The ARB found that the third reason was itself violative
of the STAA: 
Here, even though Dutkiewicz received an
acceptable response from Clean Harbors
employees -- that he should drive a different
truck rather than the one that lacked a
vehicle identification card -- he still had
the right to speak with DEP concerning a
safety issue within that agency's purview.  We
find therefore that one of the articulated
reasons for the second discharge directly
violated the STAA. 

ARB Dec. at 7.  As for Dutkiewicz' failure to adhere to the agreed-
upon chain of command, the ARB "agree[d] with the ALJ that the
reasons for the first discharge tainted the potentially
'legitimate' reasons articulated for the second discharge."  
Id. The ARB
then concluded that "Clean Harbors did not show that it
would have discharged Dutkiewicz the second time if he had never
engaged in any protected activities during his employment with the
company."  
Id. Substantial evidence
supports the ARB's findings.  Under
the STAA, Clean Harbors may not fire Dutkiewicz for raising a
reasonable safety-related concern with a government agency, here
the Massachusetts DEP.  The evidence supports the ARB's implicit
determination that Dutkiewicz' concern regarding proper vehicle
identification was reasonable.  And it is also clear from the
record that upon his reinstatement, Dutkiewicz, unlike other
employees, was required to adhere to a rigid chain of command
precisely because of Clean Harbors' previous frustration with
Dutkiewicz.  That frustration related to Dutkiewicz' protected
complaints and strict adherence to safety regulations.  Clean
Harbors argues that Monahan, Dutkiewicz' supervisor who fired
Dutkiewicz the second time, was a new Clean Harbors employee and
had no knowledge of the prior relationship between Clean Harbors
and Dutkiewicz.  Clean Harbors asserts that Monahan had "no axe to
grind" as far as Dutkiewicz was concerned, and wanted Dutkiewicz to
succeed at Clean Harbors.  But Monahan himself testified he was
aware of some prior history and had read the consultant's report. 

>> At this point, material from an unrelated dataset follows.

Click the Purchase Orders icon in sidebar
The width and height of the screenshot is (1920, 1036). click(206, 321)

That report stated that Dutkiewicz felt his prior termination
resulted from his raising safety concerns.
We also find it significant, as did the agency, that
Dutkiewicz received no oral or written warnings about any of the
three incidents which Clean Harbors says justified his discharge. 

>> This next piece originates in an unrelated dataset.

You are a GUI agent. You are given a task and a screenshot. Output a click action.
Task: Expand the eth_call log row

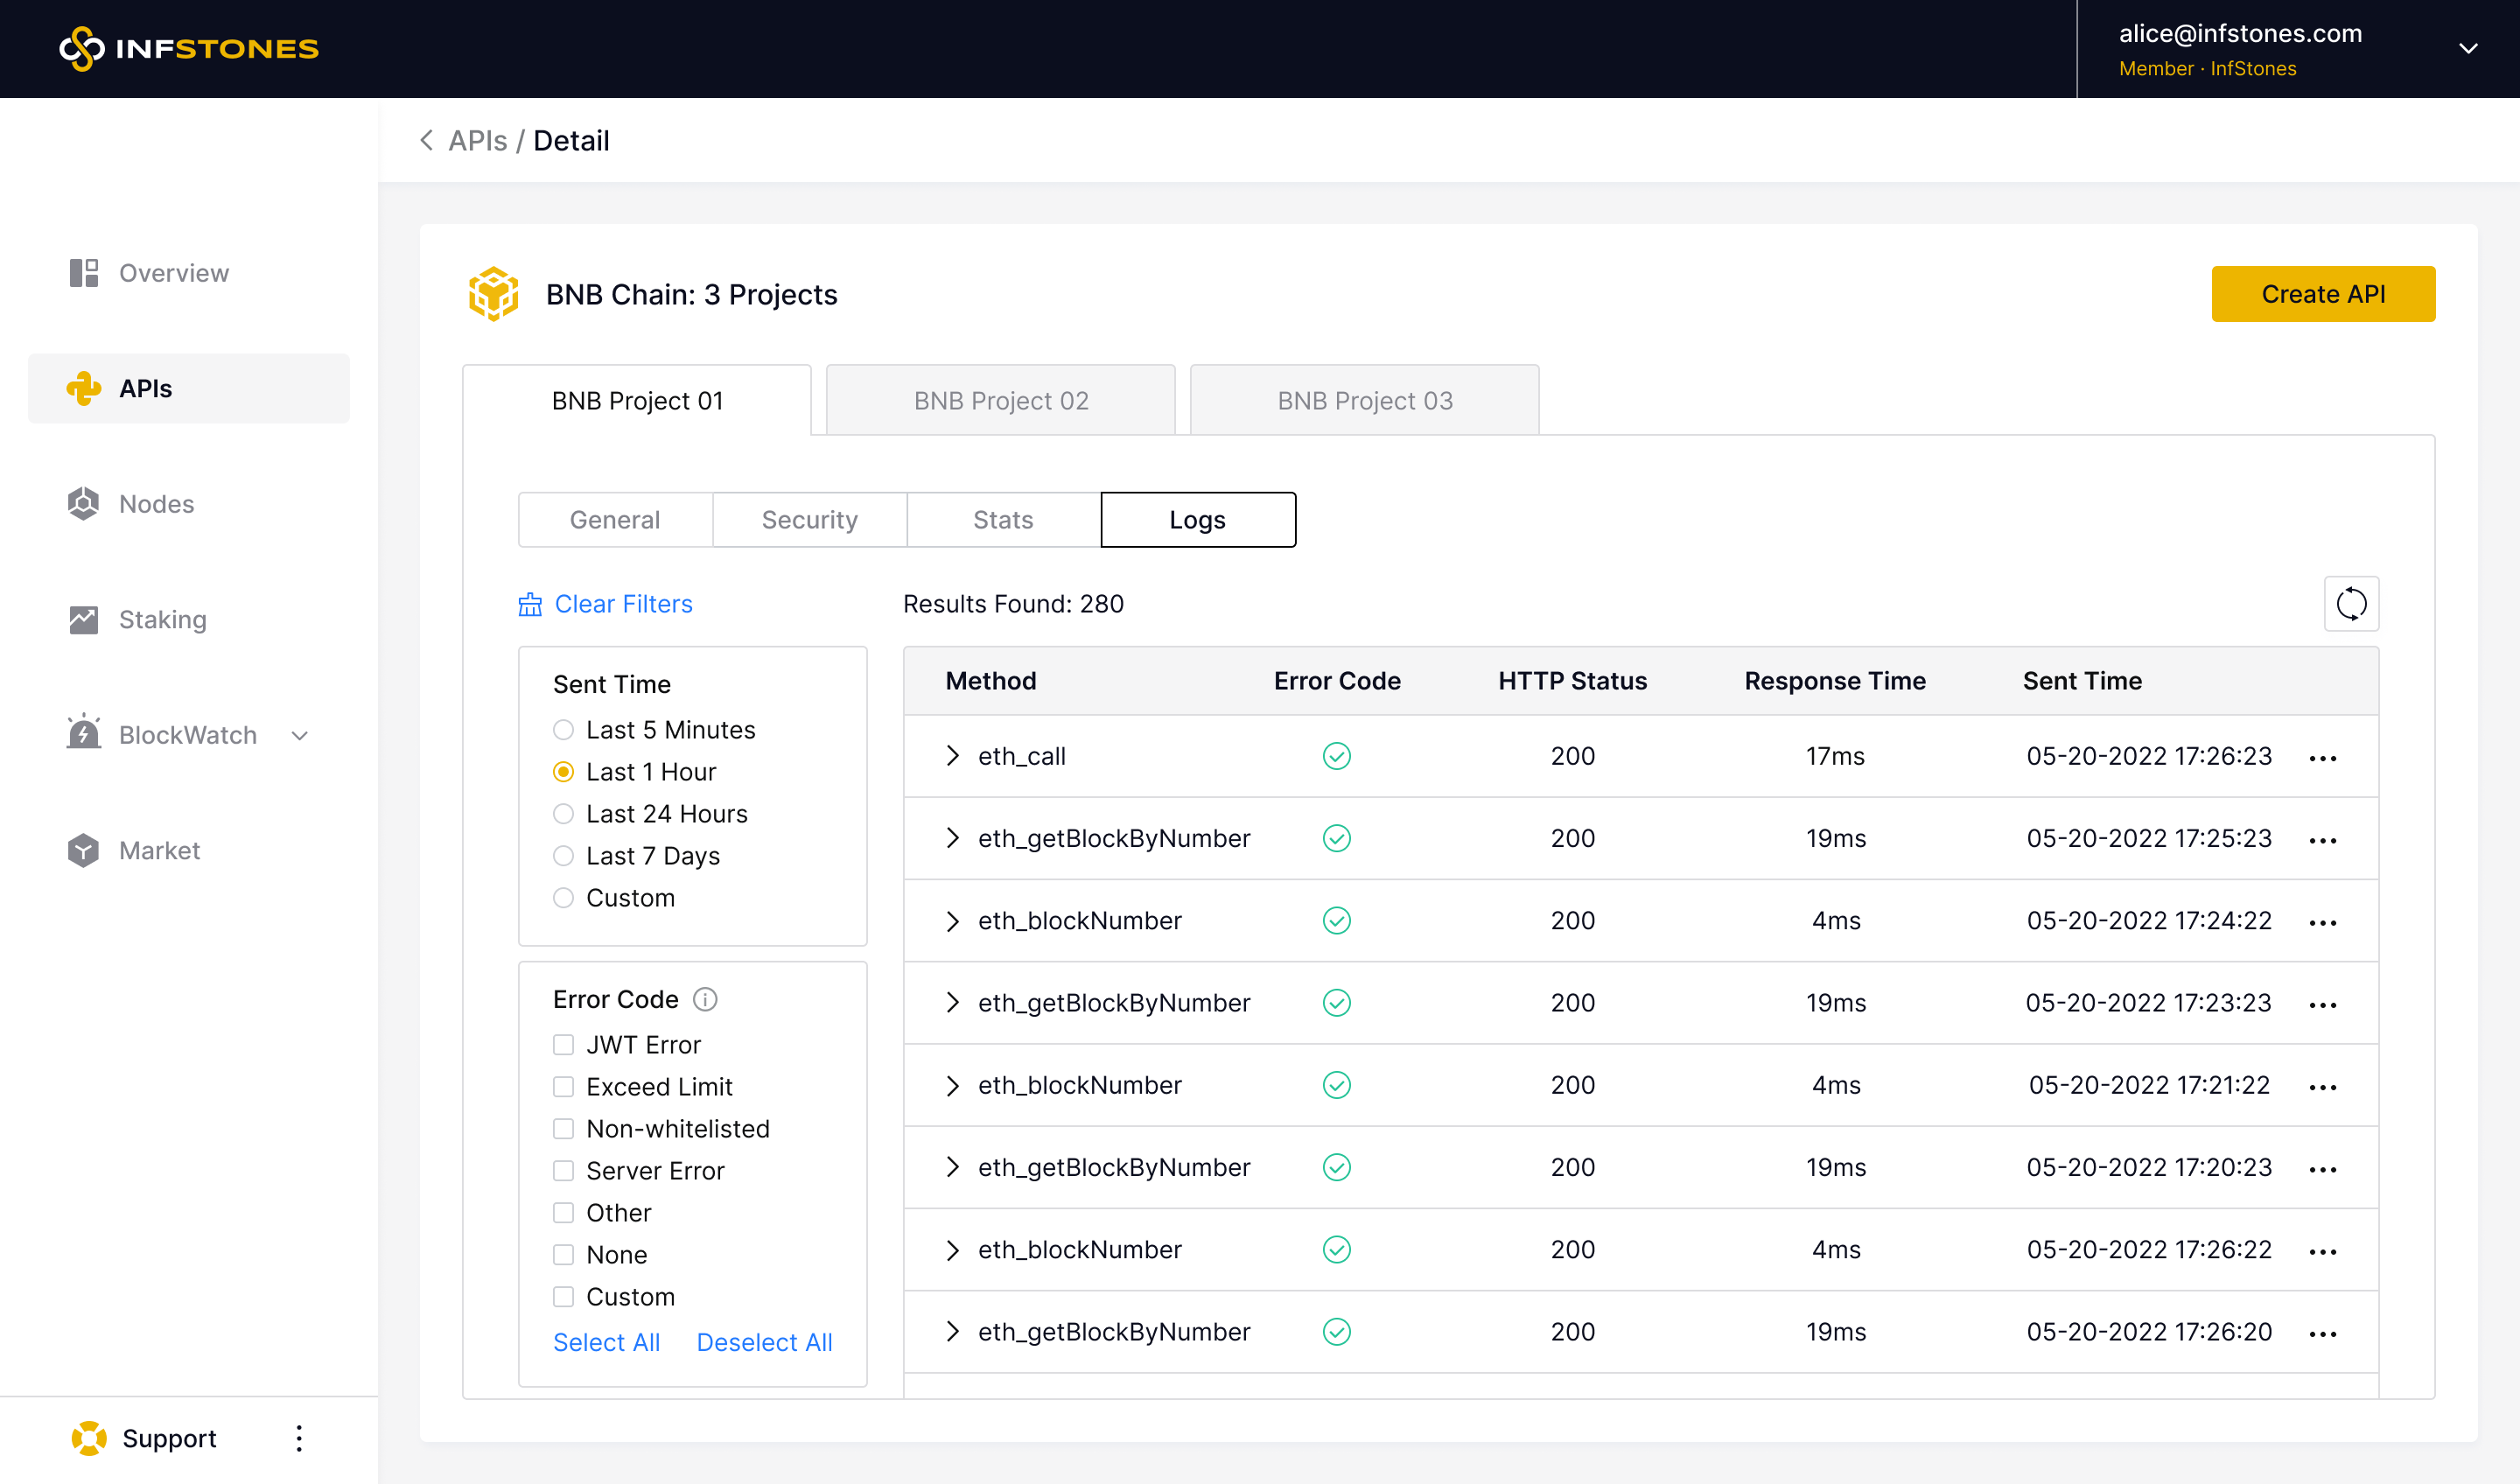(x=952, y=756)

That is so although Clean Harbors had agreed to document
disciplinary violations.  The excuse that Clean Harbors gave for
its failure to warn Dutkiewicz is that there was no time to give
warnings.  That excuse is weak, given that the "violations" of the
chain of command hardly triggered emergencies.  We uphold the ARB's
finding that the second termination violated the STAA as based on
substantial evidence.
The facts in this case do not compel a finding that
Dutkiewicz' firing was caused by rudeness and poor manners with
customers, as Clean Harbors asserts is true.  Nor do the facts
compel a finding that Clean Harbors fired an employee for
complaining about safety issues.  This is a close case and Clean
Harbors failed to convince the agency that its motives were
unrelated to Dutkiewicz' complaints about safety issues.  There is
enough evidence to support the agency's determination and so it is
affirmed.
The decision of the ARB is affirmed.  Costs awarded to
both the Secretary of Labor and Dutkiewicz.